# 

#  CuPy Lab 1
---
Before we begin, let's execute the cell below to display information about the CUDA driver and GPUs running on the server by running the `nvidia-smi` command. To do this, execute the cell block below by giving it focus (clicking on it with your mouse), and hitting Ctrl-Enter, or pressing the play button in the toolbar above. If all goes well, you should see some output returned below the grey cell.

In [None]:
!nvidia-smi



### Learning Objectives
- **The goal of this lab is to:**
     - quickly get you started with CuPy from beginner to intermediate level
     - teach you application of GPU programming concept to HPC field(s)
     - show you how to maximize the throughput of your HPC implementation through computational speedup on the GPU.      


##  What is CuPy?
- CuPy is an implementation of NumPy-compatible multi-dimensional array on CUDA
- CuPy consists of :
    - cupy.ndarray 
    - the core multi-dimensional array class 
    - many functions 
- It supports a subset of numpy.ndarray interface which include:
    - Basic and advance indexing 
    - Data types (int32, float32, uint64, complex64,... )
    - Array manipulation routine (reshape)
    - Linear Algebra functions (dot, matmul, etc)
    - Reduction along axis (max, sum, argmax, etc)

In [None]:
import numpy as np
X = np.array([0, 1, 2, 3, 4, 5, 6, 7, 8, 9])

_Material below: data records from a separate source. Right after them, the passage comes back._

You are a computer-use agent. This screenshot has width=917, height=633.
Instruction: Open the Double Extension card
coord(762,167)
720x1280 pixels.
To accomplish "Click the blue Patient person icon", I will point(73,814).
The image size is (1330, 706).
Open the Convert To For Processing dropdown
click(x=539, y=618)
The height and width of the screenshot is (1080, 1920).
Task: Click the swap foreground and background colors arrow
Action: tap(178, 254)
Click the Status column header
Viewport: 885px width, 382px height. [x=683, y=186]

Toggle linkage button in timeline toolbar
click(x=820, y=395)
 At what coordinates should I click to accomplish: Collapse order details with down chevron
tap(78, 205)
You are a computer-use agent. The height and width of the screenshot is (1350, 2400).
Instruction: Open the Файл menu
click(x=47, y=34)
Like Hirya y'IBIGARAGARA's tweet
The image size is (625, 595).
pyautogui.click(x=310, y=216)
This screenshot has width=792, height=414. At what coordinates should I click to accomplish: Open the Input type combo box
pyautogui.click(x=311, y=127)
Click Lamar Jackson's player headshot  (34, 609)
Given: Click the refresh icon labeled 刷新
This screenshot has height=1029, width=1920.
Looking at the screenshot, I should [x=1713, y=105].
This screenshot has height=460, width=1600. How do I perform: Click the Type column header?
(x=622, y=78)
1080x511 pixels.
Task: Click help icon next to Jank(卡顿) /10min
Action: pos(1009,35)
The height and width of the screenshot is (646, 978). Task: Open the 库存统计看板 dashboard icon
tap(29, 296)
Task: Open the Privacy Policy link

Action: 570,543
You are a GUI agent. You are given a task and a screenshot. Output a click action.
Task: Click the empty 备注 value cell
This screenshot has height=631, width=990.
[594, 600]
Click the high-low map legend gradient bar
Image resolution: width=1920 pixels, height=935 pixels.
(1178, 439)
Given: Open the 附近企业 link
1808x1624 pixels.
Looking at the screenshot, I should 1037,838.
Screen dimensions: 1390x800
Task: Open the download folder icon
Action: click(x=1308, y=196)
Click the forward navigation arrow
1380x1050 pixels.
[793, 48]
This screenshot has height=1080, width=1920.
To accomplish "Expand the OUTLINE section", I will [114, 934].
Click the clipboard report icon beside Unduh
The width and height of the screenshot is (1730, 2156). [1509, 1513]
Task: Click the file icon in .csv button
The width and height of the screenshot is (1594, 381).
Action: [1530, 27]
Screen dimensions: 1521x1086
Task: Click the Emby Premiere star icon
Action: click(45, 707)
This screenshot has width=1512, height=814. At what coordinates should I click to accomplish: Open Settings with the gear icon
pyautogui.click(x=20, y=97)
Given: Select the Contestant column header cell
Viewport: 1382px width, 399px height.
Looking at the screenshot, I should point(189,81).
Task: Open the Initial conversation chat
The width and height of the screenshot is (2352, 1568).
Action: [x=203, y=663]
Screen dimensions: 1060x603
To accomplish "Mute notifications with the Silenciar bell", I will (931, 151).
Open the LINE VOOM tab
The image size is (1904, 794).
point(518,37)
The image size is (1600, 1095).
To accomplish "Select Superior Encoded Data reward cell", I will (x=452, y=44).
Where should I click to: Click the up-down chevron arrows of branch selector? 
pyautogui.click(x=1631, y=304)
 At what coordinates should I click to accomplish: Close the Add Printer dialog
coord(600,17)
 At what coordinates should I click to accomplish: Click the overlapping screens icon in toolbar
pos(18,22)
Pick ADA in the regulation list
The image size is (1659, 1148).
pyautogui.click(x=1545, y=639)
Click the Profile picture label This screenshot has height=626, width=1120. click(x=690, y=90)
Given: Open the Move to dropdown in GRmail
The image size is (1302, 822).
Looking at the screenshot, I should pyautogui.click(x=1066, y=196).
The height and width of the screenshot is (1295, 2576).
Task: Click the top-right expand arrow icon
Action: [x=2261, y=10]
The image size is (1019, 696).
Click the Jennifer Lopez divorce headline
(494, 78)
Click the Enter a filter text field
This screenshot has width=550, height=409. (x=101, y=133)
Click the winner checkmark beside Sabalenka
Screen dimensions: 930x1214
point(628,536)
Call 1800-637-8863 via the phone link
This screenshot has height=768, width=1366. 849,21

#Basic indexing and slicing
print(X[5:])

#output: [5 6 7 8 9]

print(X[1:7:2])

#output: [1 3 5]

#reduction and Linear Algebra function
max(X)
#output:  9

In [None]:
import numpy as np
#Advance indexing
X = np.array([[1, 2],[3, 4],[5, 6]])
print(X[[0, 1, 2], [0, 1, 0]])

#output: [1 4 5]

B = np.array([1,2,3,4], dtype=np.float32)
C = np.array([5,6,7,8], dtype=np.float32)
print("matmul:",np.matmul(B, C))

#output: matmul: 70.0

In [None]:
import numpy as np
#data type and array manipulation routine 
A =1j*np.arange(9, dtype=np.complex64).reshape(3,3)
print(A)


#output:
#[[0.+0.j 0.+1.j 0.+2.j]
# [0.+3.j 0.+4.j 0.+5.j]
# [0.+6.j 0.+7.j 0.+8.j]]

##  Features of CuPy

- **Features of CuPy includes:**
    - User-define elementwise CUDA kernels
    - User-define reduction CUDA kernels
    - Fusing CUDA kernels to optimize user-define calculation
    - Customizable memory allocator and memory pool
    - cuDNN utilities
- These features  are developed to support performance
- CuPy uses on-the-fly kernel synthesis: when a kernel call is required, it compiles a kernel code optimized for the shapes and dtypes of given arguments, sends it to the GPU device, and executes the kernel.
- CuPy also caches the kernel code sent to GPU device within the process, which reduces the kernel transfer time on further calls. 


###  CuPy Architecture

The CuPy Architecture expose functionalities within CuPy API that allows developers (or users) to create a User-defined CuDA Kernel, make use of DNN utility through the cuDNN functionality, solve Linear algebra through cuTENSOR, cuBLAS, cuSOLVER, and cuSPARSE api functions. Also, Random numbers can be generated using cuRAND. Sort, Scan and Reduction operations are conveniently executed through the use of CUB and Thrust, and lastly, Multi-GPU data transfer task are initiated through the use of NCCL functionality. It important to know that all the aformentioned api functionalities rely on CUDA, while the CUDA itself runs 
on the NVIDIA GPU as shown in the diagram below.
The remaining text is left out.